*Task objective*. Pictures must be kept out of the copy. Every entry is to be duplicated exactly.

-- Material provided follows --

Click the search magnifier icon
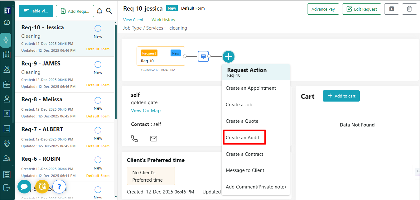Screen dimensions: 420x200 (109, 11)
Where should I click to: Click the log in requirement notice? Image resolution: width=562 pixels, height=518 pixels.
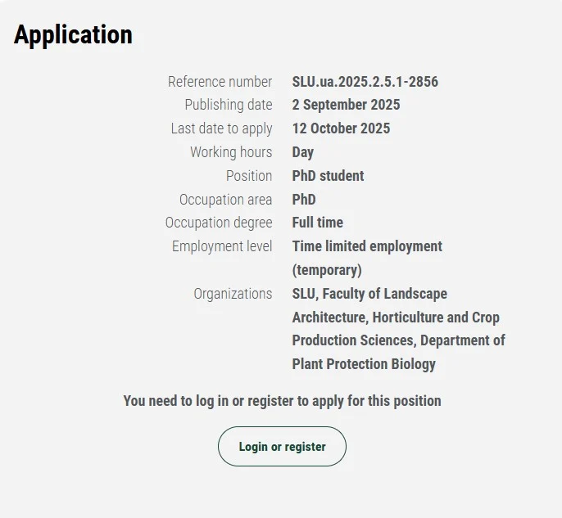click(282, 401)
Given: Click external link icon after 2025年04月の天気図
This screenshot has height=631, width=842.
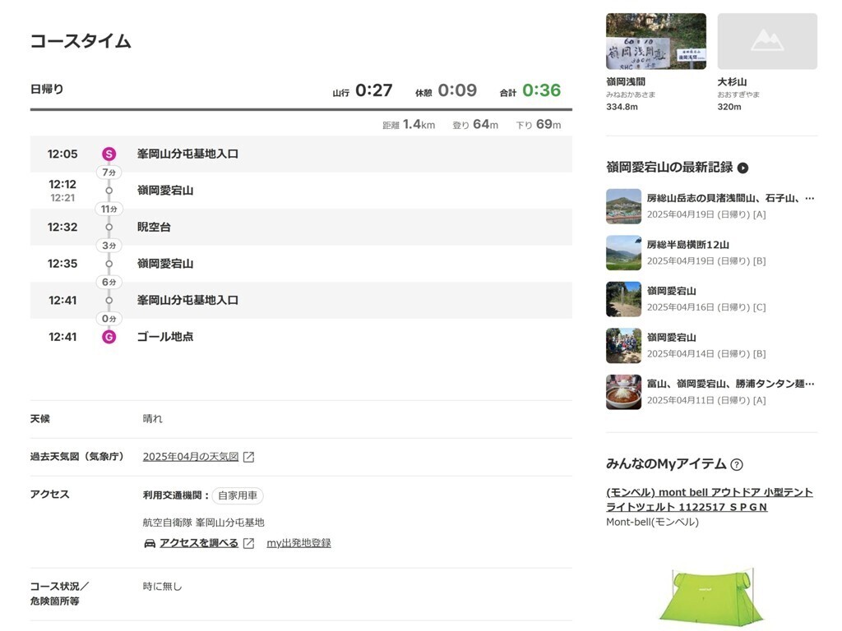Looking at the screenshot, I should (248, 457).
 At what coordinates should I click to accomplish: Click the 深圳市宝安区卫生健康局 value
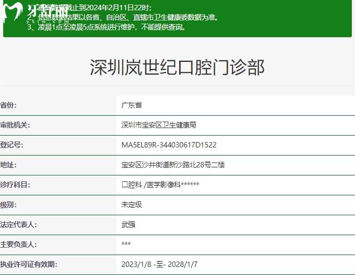159,125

-- Material provided concluded --

*Your response*.
Click the search magnifier icon
Screen dimensions: 420x200 (109, 11)
Where should I click to: Click the log in requirement notice? Image resolution: width=562 pixels, height=518 pixels.
click(282, 401)
Given: Click external link icon after 2025年04月の天気図
This screenshot has height=631, width=842.
Looking at the screenshot, I should (248, 457).
 At what coordinates should I click to accomplish: Click the 深圳市宝安区卫生健康局 value
159,125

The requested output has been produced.